[From the London Examiner.]
THE AUSTRALIAN COLONIES.
The Jutland and Sleswick pirates, who fourteen centuries ago performed the great achievement of conquering and colonizing Britain, have since, in the persons of their descendants, achieved the still greater feat of colonizing and settling, while they are in a fair way of conquering and occupying, a whole continent, to the destruction or absorption of every other race. The Anglo-Saxon population of America, in fact, constitutes, at this moment, a people more numerous and mighty than any European nation of the period when their emigration commenced. The very same people is now engaged in achieving another great, although not equally great enterprise, the colonization of another continent, Australia; and the Australian colonies, within sixty years of their first foundation, are already calling loudly for self and responsible government, which is, by more than a century, sooner than the American Colonies made a similar claim. We have not the least doubt but that it will be to the mutual and permanent advantage of both parties, that these demands of the Colonists, which are in no respect unreasonable, should be liberally and readily granted.
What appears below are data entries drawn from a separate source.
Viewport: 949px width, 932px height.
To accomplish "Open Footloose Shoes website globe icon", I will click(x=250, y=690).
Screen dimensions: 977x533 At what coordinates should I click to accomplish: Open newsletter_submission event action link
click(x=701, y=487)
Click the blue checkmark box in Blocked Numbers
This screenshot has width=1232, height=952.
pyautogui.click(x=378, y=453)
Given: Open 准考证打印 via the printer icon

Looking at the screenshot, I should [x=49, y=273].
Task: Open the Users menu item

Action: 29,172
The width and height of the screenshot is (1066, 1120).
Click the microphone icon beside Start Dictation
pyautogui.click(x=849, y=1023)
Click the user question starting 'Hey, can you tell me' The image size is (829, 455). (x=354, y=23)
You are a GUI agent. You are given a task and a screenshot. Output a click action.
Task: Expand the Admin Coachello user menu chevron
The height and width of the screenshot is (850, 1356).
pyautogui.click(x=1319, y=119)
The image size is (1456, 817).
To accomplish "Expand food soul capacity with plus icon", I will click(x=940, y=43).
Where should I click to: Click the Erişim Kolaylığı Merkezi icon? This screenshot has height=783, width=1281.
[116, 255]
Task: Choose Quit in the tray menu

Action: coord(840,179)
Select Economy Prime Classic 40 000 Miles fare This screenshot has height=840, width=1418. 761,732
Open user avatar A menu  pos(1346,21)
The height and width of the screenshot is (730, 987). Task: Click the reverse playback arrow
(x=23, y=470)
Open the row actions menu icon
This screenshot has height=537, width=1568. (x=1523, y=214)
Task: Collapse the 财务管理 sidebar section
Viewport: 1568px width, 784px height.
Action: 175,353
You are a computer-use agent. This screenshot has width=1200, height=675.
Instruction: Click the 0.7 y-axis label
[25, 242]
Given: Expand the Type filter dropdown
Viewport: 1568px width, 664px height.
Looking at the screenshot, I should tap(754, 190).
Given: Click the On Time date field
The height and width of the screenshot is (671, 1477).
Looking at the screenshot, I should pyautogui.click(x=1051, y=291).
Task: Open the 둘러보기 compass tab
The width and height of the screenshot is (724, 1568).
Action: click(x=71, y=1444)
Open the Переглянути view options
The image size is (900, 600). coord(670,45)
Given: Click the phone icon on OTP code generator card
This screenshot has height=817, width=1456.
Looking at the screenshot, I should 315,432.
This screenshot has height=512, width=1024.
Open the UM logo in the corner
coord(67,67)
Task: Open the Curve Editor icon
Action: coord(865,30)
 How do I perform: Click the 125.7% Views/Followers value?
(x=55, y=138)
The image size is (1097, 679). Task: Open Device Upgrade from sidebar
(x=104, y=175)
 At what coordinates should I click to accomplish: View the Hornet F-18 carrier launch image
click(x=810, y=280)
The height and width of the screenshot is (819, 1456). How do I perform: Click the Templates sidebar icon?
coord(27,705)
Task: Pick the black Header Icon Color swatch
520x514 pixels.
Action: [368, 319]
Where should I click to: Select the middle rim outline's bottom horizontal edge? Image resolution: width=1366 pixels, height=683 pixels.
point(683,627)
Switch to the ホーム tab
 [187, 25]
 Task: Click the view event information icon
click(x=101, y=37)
The better to understand our position in relation to them, let us compare the two continents alluded to. America has a greater extent of territory, and therefore more room for expansion than Australia. Its natural products are more valuable, its soil is more fertile, and its climates more varied and propitious to vegetation. Its greatest superiority over Australia, however, consists in its magnificent water communication—its great rivers, its splendid lakes, its navigable estuaries, and its commodious harbors. Finally, it possesses the vast advantage of being only one-sixth part of the distance that Australia is from the civilization and markets of Europe.
Let us now see what Australia is. It is said to contain three millions of square miles. But of this we take it that about one-half, or all of it that lies north of the twenty-fifth degree of south latitude, is unfit for our use as Europeans, and, most probably, for the profitable use of any people, on account of the comparative sterility of the land, or, what in such a situation is equivalent to sterility, the drought of the climate. But for these great and, we fear, insuperable disadvantages, the tropical portion of Australia might have been peopled from industrious and teeming China, which, with the help of steam navigation, is at an easy distance. Notwithstanding this serious deduction from its available area, Australia has extent enough for the abode of a great people, as what remains is equal to near twenty Britains, or above seven countries as large as France!
The absence of good water communication is the greatest defect of Australia. It has not one great river which at once penetrates deeply into the country and communicates by a navigable course with the sea. The best of its rivers are not equal to those of the fourth or fifth order in America, and it has no lake at all of commercial value. Another almost equally great disadvantage is frequent and long-continued droughts, even of its southern parts, which, however, as strength and wealth increase, may in time be, at least, mitigated by the erection of great works of irrigation, such as those on which the existence of whole populations depend in the warmer regions of Asia.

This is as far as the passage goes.